[What is being asked]: The word "this" marks the lines to keep; find each one in the data and copy it.

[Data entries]
BEGIN

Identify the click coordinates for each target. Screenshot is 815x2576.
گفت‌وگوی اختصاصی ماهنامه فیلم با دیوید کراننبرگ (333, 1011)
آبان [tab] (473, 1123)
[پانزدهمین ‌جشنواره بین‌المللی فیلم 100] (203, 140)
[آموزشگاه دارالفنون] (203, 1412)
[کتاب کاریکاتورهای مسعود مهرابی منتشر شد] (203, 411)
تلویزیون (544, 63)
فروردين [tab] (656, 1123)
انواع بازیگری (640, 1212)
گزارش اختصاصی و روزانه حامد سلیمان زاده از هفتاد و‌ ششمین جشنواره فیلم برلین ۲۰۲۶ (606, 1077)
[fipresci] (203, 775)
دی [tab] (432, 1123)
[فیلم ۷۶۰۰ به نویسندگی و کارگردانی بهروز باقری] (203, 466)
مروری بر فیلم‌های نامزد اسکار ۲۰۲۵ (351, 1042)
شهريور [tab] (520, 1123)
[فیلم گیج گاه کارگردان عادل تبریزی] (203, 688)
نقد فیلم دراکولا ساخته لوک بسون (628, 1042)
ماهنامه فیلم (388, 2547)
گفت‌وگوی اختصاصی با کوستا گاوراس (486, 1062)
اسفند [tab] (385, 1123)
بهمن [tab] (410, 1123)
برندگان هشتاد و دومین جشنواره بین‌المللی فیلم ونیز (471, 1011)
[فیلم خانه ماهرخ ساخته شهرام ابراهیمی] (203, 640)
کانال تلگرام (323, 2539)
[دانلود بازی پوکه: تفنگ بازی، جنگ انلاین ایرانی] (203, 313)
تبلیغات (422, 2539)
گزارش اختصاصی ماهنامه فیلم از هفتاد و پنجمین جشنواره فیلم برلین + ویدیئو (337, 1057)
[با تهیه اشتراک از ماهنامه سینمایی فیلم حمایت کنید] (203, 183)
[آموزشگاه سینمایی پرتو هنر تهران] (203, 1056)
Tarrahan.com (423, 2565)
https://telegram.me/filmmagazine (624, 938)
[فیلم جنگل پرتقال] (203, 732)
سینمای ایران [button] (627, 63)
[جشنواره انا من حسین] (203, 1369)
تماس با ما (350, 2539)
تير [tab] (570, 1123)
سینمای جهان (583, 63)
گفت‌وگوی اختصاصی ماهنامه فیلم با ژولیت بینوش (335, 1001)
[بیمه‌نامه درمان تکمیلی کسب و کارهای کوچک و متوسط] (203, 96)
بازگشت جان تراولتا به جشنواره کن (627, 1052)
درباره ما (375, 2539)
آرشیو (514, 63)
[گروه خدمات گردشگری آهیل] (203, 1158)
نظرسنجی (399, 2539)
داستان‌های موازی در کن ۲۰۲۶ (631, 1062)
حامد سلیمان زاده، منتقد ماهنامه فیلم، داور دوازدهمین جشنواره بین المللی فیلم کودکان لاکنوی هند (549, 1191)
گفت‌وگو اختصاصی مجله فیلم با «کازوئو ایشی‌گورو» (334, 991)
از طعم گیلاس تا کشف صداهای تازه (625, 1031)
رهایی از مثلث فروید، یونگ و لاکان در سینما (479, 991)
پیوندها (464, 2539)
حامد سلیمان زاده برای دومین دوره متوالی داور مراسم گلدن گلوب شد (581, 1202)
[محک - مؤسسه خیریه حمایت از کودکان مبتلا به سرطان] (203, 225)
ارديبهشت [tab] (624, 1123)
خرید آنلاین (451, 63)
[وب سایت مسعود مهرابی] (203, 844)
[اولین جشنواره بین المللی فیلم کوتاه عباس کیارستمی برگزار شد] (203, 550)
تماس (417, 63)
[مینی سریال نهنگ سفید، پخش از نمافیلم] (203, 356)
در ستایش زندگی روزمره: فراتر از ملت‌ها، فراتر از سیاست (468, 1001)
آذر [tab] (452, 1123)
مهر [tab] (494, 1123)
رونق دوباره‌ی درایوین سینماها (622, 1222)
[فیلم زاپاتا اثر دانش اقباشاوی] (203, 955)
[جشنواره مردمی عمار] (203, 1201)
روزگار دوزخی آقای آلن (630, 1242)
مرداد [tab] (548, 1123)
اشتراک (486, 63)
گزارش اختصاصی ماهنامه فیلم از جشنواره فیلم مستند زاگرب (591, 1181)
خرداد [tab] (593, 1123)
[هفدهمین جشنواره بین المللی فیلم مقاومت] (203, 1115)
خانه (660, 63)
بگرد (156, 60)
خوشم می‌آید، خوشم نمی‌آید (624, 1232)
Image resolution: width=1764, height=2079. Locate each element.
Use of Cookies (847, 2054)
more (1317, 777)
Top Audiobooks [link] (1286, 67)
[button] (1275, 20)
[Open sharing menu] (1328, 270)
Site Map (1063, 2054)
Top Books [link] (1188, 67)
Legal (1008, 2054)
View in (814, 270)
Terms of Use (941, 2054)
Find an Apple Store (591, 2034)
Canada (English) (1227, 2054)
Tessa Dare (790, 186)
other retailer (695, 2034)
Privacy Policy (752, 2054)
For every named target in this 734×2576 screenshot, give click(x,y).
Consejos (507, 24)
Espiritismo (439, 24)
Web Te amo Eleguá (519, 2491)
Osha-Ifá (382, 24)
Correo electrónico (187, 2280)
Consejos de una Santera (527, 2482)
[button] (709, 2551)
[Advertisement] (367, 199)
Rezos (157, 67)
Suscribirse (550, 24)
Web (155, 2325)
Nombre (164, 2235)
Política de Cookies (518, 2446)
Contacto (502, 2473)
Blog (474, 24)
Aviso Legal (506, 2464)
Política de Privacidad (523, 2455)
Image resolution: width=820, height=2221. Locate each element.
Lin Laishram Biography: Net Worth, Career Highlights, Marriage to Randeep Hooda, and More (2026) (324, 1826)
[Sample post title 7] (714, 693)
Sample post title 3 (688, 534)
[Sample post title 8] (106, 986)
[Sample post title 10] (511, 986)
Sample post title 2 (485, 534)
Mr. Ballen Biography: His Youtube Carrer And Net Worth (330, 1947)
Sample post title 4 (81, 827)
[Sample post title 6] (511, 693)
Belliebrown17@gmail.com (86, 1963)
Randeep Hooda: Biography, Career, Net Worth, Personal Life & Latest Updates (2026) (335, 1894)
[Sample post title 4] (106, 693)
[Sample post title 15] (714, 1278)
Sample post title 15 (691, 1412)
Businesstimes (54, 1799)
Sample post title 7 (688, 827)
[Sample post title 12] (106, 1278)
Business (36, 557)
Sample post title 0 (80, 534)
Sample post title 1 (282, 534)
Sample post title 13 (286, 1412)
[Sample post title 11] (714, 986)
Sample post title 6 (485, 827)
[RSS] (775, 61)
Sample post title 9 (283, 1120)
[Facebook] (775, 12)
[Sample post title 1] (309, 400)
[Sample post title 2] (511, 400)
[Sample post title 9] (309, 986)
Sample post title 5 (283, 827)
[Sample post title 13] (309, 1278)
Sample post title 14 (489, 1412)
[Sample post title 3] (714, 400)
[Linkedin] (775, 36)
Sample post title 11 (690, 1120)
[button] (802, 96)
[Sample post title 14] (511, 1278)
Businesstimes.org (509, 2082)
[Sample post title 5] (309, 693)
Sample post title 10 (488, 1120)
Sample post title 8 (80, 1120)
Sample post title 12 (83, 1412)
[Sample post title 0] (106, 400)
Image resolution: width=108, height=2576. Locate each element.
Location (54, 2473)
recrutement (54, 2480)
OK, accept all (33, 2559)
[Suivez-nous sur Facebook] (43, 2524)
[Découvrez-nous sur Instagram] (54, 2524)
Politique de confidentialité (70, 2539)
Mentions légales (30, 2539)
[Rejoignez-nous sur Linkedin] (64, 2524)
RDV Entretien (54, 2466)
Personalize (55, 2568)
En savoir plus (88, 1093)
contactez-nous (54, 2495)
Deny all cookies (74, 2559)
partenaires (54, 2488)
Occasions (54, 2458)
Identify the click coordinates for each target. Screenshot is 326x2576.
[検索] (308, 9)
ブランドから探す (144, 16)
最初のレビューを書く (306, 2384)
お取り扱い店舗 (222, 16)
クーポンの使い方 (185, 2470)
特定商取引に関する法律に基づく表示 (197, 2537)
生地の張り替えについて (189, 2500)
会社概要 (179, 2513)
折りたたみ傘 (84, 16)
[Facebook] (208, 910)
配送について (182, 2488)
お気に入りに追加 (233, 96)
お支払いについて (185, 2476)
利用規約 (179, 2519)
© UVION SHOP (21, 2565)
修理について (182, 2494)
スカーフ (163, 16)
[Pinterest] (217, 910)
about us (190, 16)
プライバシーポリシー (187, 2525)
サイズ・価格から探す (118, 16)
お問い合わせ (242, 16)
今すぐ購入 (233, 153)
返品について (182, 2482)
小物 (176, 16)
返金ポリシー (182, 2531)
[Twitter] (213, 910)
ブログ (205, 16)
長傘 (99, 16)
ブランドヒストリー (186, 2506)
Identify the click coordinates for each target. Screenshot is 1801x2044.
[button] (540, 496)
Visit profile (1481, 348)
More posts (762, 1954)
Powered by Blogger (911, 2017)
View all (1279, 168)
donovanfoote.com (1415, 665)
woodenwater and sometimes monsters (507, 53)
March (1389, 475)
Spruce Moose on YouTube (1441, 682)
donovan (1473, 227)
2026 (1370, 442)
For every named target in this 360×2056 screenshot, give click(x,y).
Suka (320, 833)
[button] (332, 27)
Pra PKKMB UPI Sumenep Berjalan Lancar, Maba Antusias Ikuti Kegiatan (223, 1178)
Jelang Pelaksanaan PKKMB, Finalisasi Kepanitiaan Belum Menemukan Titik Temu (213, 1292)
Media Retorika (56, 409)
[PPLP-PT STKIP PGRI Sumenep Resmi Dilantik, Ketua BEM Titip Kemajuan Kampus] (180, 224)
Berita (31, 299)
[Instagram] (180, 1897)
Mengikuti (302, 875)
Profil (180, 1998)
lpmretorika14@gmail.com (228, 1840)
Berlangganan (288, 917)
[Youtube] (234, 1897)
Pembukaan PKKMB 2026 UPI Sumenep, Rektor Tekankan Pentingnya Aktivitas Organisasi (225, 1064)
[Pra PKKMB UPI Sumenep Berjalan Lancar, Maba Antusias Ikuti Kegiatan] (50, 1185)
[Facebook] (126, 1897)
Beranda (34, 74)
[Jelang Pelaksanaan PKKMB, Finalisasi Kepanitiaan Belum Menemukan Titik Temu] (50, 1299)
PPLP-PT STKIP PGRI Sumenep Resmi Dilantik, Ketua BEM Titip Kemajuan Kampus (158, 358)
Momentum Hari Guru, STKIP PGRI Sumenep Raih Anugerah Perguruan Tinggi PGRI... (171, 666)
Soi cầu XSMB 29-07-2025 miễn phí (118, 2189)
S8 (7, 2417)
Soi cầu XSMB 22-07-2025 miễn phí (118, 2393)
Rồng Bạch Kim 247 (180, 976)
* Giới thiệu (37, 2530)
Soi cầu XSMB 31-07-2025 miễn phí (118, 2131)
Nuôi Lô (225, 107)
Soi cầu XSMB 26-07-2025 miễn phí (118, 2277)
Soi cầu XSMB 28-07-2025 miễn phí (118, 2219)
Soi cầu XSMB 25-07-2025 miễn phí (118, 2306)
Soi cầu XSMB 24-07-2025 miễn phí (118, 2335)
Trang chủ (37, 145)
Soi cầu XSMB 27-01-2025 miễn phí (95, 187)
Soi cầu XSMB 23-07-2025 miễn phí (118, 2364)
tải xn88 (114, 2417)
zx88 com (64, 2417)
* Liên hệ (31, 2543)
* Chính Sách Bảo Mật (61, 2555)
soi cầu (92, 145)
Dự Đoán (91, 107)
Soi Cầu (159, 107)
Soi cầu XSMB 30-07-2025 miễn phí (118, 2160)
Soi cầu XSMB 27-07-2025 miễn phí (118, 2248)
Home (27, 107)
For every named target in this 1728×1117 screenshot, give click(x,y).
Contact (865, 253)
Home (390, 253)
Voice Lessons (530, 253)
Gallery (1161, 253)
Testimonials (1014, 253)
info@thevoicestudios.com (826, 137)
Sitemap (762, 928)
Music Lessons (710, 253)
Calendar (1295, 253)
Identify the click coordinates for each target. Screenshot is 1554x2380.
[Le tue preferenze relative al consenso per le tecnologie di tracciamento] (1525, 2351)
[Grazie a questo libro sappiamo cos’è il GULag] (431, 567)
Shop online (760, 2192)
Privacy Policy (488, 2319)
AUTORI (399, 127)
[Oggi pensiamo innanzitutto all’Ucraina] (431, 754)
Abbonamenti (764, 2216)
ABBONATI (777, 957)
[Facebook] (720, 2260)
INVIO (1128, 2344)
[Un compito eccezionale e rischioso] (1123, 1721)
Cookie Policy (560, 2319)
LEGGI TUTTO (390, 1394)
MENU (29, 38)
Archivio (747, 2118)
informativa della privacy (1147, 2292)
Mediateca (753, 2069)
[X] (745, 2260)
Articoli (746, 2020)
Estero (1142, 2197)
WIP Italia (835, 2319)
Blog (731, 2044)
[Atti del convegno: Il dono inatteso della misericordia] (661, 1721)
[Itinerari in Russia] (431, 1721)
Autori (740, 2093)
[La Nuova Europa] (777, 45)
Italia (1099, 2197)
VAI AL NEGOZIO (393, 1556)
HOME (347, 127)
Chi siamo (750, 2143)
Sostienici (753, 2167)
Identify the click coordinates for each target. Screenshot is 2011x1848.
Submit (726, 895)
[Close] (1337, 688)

END

[Exercise solution]:
For every named target in this 734×2576 screenshot, give click(x,y).
For every named target in this 360×2056 screenshot, give click(x,y).
For every named target in this 1728×1117 screenshot, give click(x,y).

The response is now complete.